Trump signed executive actions Saturday to extend the expired benefit for unemployed workers, among other things. The orders, however, were more limited than what investors hoped to see from a full rescue bill for the economy.

“We remain cautiously optimistic about the economy’s reopening progress. In the next few weeks and months, the impact of policy – the latest stimulus bill, school reopenings and the November election – will likely play an outsized role in the markets,” Terry Sandven, chief equity strategist at U.S. Bank Wealth Management, said in a note.
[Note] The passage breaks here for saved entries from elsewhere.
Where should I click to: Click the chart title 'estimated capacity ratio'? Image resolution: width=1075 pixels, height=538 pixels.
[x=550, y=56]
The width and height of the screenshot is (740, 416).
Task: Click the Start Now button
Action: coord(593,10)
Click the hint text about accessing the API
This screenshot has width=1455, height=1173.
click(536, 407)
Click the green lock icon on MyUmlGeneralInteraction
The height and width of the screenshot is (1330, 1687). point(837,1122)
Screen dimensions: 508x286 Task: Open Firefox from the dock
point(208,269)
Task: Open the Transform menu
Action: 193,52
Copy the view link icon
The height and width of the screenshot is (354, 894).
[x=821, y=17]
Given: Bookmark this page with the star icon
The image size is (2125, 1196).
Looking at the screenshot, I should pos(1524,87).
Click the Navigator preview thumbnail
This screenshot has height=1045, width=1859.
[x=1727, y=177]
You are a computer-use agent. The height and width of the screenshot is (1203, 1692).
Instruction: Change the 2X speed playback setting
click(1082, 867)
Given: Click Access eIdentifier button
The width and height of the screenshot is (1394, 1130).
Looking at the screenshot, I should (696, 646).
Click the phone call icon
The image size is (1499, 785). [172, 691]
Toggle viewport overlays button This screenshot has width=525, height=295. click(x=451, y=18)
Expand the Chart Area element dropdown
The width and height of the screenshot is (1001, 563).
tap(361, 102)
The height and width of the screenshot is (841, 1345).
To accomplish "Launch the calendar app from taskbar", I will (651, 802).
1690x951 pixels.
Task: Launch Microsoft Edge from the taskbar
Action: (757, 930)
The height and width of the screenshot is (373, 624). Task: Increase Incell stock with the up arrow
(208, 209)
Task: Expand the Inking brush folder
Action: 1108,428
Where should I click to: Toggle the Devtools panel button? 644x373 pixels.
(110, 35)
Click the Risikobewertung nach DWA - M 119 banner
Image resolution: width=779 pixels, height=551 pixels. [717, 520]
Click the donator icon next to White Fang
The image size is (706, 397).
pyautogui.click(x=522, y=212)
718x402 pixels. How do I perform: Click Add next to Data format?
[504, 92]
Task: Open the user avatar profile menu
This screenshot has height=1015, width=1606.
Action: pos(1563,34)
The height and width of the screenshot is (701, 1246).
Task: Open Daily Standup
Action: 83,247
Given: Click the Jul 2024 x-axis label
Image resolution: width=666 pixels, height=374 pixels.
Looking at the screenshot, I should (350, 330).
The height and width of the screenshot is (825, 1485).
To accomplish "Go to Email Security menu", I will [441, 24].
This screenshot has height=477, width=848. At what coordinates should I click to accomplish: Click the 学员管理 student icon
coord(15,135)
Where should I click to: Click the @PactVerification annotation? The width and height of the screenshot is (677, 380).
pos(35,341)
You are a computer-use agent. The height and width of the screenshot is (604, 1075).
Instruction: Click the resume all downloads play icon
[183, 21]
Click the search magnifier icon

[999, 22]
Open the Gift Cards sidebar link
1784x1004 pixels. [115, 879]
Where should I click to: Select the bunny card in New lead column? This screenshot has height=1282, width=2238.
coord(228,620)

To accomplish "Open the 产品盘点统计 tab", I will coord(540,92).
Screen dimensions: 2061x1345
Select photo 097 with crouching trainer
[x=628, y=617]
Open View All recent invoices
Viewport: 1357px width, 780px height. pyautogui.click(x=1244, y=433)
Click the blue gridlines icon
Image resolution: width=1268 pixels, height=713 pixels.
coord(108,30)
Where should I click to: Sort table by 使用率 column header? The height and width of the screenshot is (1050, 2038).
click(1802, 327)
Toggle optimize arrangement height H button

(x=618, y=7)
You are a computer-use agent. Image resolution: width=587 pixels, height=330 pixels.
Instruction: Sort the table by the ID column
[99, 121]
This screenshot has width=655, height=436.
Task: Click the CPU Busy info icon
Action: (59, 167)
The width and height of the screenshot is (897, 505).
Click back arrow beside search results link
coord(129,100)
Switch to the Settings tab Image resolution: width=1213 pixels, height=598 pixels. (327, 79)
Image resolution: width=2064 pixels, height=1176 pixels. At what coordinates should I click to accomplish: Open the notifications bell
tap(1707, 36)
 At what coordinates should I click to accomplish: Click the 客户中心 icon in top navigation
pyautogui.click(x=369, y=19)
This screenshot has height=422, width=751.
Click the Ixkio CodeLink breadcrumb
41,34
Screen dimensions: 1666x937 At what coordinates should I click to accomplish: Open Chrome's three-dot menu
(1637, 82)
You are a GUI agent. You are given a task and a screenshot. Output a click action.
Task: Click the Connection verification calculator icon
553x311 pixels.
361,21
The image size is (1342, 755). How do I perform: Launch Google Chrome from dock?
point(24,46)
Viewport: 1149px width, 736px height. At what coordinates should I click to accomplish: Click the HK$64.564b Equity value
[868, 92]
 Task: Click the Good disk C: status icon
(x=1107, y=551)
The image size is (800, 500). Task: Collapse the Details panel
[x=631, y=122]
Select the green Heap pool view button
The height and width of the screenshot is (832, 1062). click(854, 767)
The worldwide confirmed number of coronavirus cases hit 20 million Monday, according to a tally kept by Johns Hopkins University. The U.S. reached another astonishing milestone over the weekend by surpassing 5 million confirmed coronavirus cases. The U.S. has recorded more than 163,000 deaths.

On top of the rising number of coronavirus counts around the world, uncertainty has grown with widening antagonisms between the United States and China, the world’s largest economies.

The latest move in their escalating tensions was China’s announcement of unspecified sanctions against 11 U.S. politicians and heads of organizations promoting democratic causes, including Sens. Marco Rubio and Ted Cruz.

The two sides are scheduled to hold virtual trade talks at the end of the week.

The yield on the 10-year Treasury rose to 0.66% from 0.57% late Monday, a big move.

Oil prices closed lower after being up earlier. Benchmark U.S. crude oil for September delivery fell 0.8% to settle at $41.61 per barrel. Brent crude oil for October delivery fell 1.1% to settle at $44.50 per barrel.

Germany’s DAX jumped 2% while the CAC 40 in Paris also gained 2.4%. Britain’s FTSE 100 rose 1.7% even after new data showed employment dropped by the most since the global financial crisis in 2009.

The Hang Seng in Hong Kong added 2.1%, while the Nikkei 225 climbed 1.9%. In South Korea, the Kospi picked up 1.4%. Sydney’s S&P/ASX 200 advanced 0.5%, while the Shanghai Composite index gave up earlier gains, dropping 1.2%.